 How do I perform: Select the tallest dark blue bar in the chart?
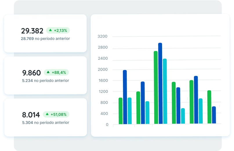160,83
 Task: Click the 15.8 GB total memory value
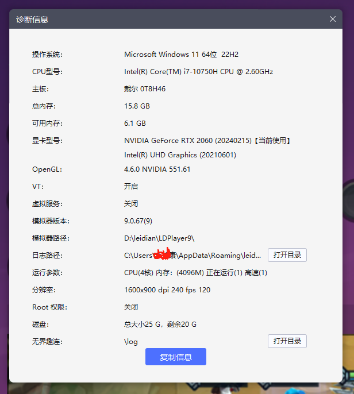point(137,106)
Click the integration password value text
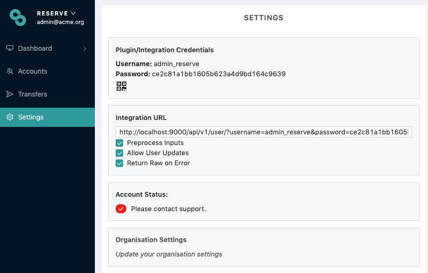 pyautogui.click(x=219, y=74)
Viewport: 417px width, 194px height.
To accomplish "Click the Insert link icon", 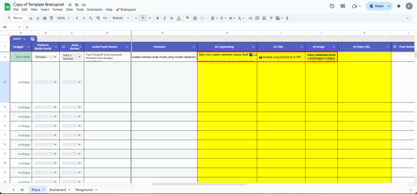I will pos(250,18).
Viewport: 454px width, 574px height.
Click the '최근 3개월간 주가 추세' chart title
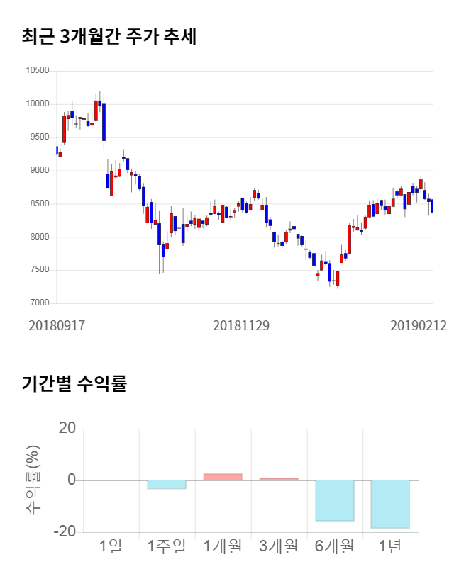[x=109, y=37]
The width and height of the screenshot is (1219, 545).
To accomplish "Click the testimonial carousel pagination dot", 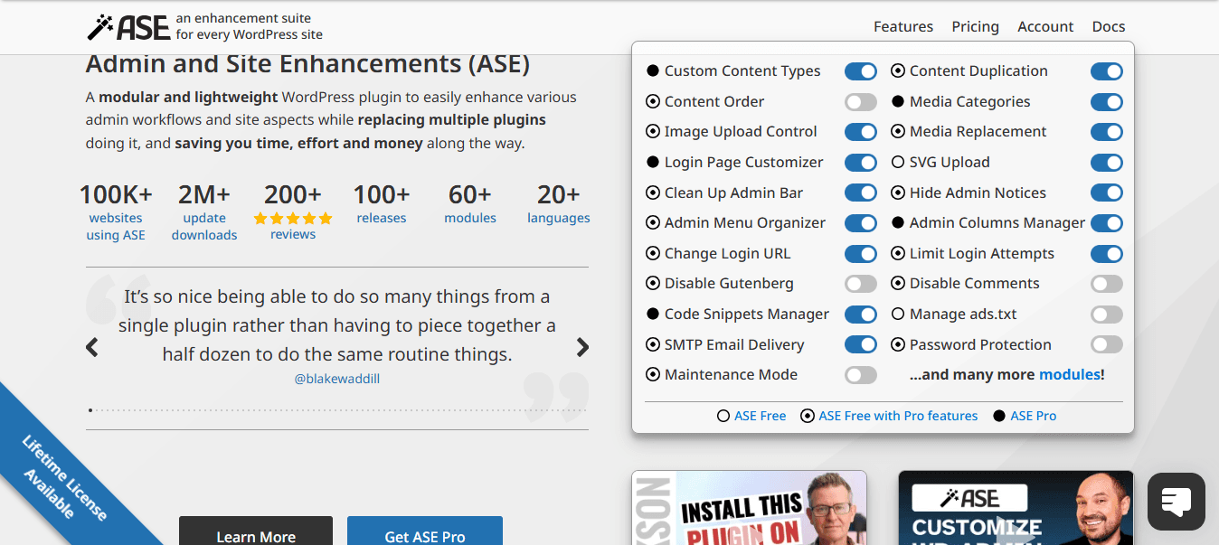I will tap(90, 409).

________________________________________

→ **Aim of the task**: Extract, from the listing above, every line where the string "width" occurs.

→ **Answer space**:
Viewport: 417px width, 194px height.
Viewport: 454px width, 574px height.
The width and height of the screenshot is (1219, 545).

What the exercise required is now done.